* START PAGE TEXT *

This cell must be executed whether you are creating a new slice or continuing work on the old one. If you are continuing work, you then skip the slice create section and proceed to wherever you left off.

In [None]:
#
# EDIT THIS
#

# GitHub SSH key file (private) registered using the GitHubSSH.ipynb notebook referenced above
github_key = '/home/fabric/work/fabric_config/github_ecdsa'

# branches for E2SAR that we want checked out on the VMs
e2sar_branch = 'v0.2.0'

# base distro 'ubuntu' or 'rocky'
distro_name = 'ubuntu'

#base distro version, currently only for ubuntu 20,22,24. E2SAR dependencies will be 
#downloaded for the appropriate versions.
distro_version = '22'

# note that the below is distribution specific ('ubuntu' for ubuntu and so on)
home_location = {
    'ubuntu': '/home/ubuntu',
    'rocky' : '/home/rocky'
}[distro_name]

vm_key_location = f'{home_location}/.ssh/github_ecdsa'

# which test suites in E2SAR to run (leave empty to run all)
# you can set 'unit' or 'live' to run unit or live tests only
e2sar_test_suite = ''

# name of the network connecting the nodes
net_name = 'site_bridge_net'

# url of e2sar deps. Find the appropriate version for the OS at https://github.com/JeffersonLab/E2SAR/releases
static_release_url = 'https://github.com/JeffersonLab/E2SAR/releases/download/' # don't need to change this
e2sar_dep_artifcat = 'e2sar-deps_0.1.5_amd64.deb'
e2sar_release_ver = 'E2SAR-main-0.1.5'
e2sar_dep_url = static_release_url + e2sar_release_ver + "-" + distro_name + "-" + distro_version + ".04/" + e2sar_dep_artifcat

#
# SHOULDN'T NEED TO EDIT BELOW
#
# Preamble
from datetime import datetime
from datetime import timezone
from datetime import timedelta

from fabrictestbed_extensions.fablib.fablib import FablibManager as fablib_manager

from ipaddress import ip_address, IPv4Address, IPv6Address, IPv4Network, IPv6Network
import ipaddress

import json

fablib = fablib_manager()             
fablib.show_config();

# Using docker image for cpnode by default
distro_image = 'default_' + distro_name + '_' + distro_version

# variable settings
slice_name = f'E2SAR Performance Testing with e2sar[{e2sar_branch}] on {distro_name}'

# for each node specify IP address (assuming /24), OS image
# note that most of the keys in these dictionaries map directly
# onto parameters to add_node()

ram = 8
cores = 4
disk = 100

node_config = {
    'sender': {
        'ip':'192.168.0.1', 
        'image': distro_image,
        'cores': cores,
        'ram': ram,
        'disk': disk },
    'recver': {
        'ip':'192.168.0.2', 
        'image':distro_image,
        'cores':cores,
        'ram': ram,
        'disk': disk },
}
# skip these keys as they are not part of add_node params
skip_keys = ['ip']
# this is the NIC to use
nic_model = 'NIC_ConnectX_6'
# the subnet should match IPs
subnet_str = "192.168.0.0/24" 
subnet = IPv4Network(subnet_str)

def execute_single_node(node, commands):
    for command in commands:
        print(f'\tExecuting "{command}" on node {node.get_name()}')
        #stdout, stderr = node.execute(command, quiet=True, output_file=node.get_name() + '_install.log')
        stdout, stderr = node.execute(command)

* END PAGE TEXT *

YOUR GOAL –
Continue the E2SAR slice setup notebook, starting right after its last line.

* START SOURCE DATA *

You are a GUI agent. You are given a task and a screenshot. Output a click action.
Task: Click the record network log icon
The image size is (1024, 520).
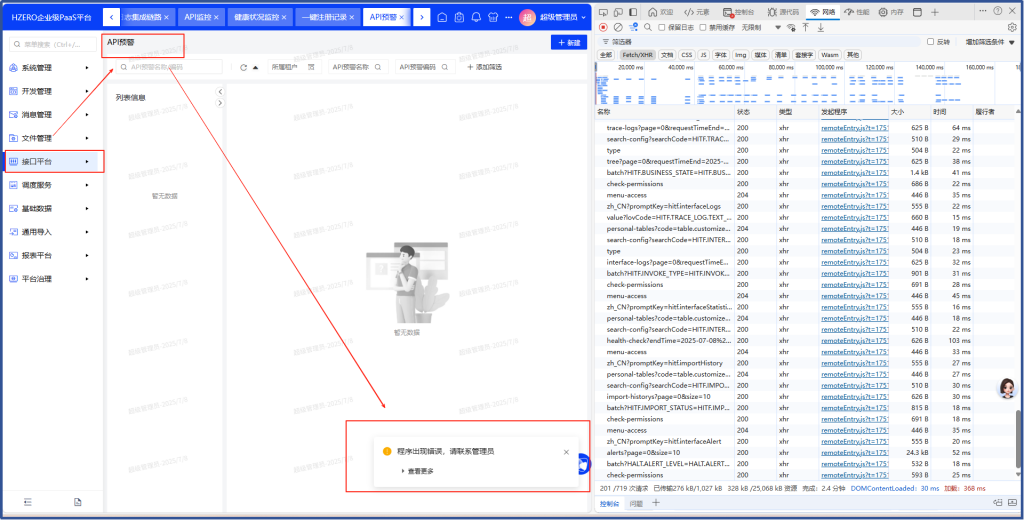(603, 27)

* END SOURCE DATA *

RESPONSE TO THE TASK –
    if not stderr and len(stderr) > 0:
        print(f'Error encountered with "{command}": {stderr}')
        
def execute_commands(node, commands):
    if isinstance(node, list):
        for n in node:
            execute_single_node(n, commands)
    else:
        execute_single_node(node, commands)

# until fablib fixes this
def get_management_os_interface(node) -> str or None:
        """
        Gets the name of the management interface used by the node's
        operating system. 

        :return: interface name
        :rtype: String
        """
        stdout, stderr = node.execute("sudo ip -j route list", quiet=True)
        stdout_json = json.loads(stdout)

        for i in stdout_json:
            if i["dst"] == "default":
                return i["dev"]

        stdout, stderr = node.execute("sudo ip -6 -j route list", quiet=True)
        stdout_json = json.loads(stdout)

        for i in stdout_json:
            if i["dst"] == "default":
                return i["dev"]

        return None


## Create the slice

In [None]:
# list all slices I have running
output_dataframe = fablib.list_slices(output='pandas')
if output_dataframe:
    print(output_dataframe)
else:
    print('No active slices under this project')

If your slice is already active you can skip to the 'Get Slice Details' section.

In [None]:
# check which sites have available FPGAs on hosts (and also list memory, disk and core on those hosts)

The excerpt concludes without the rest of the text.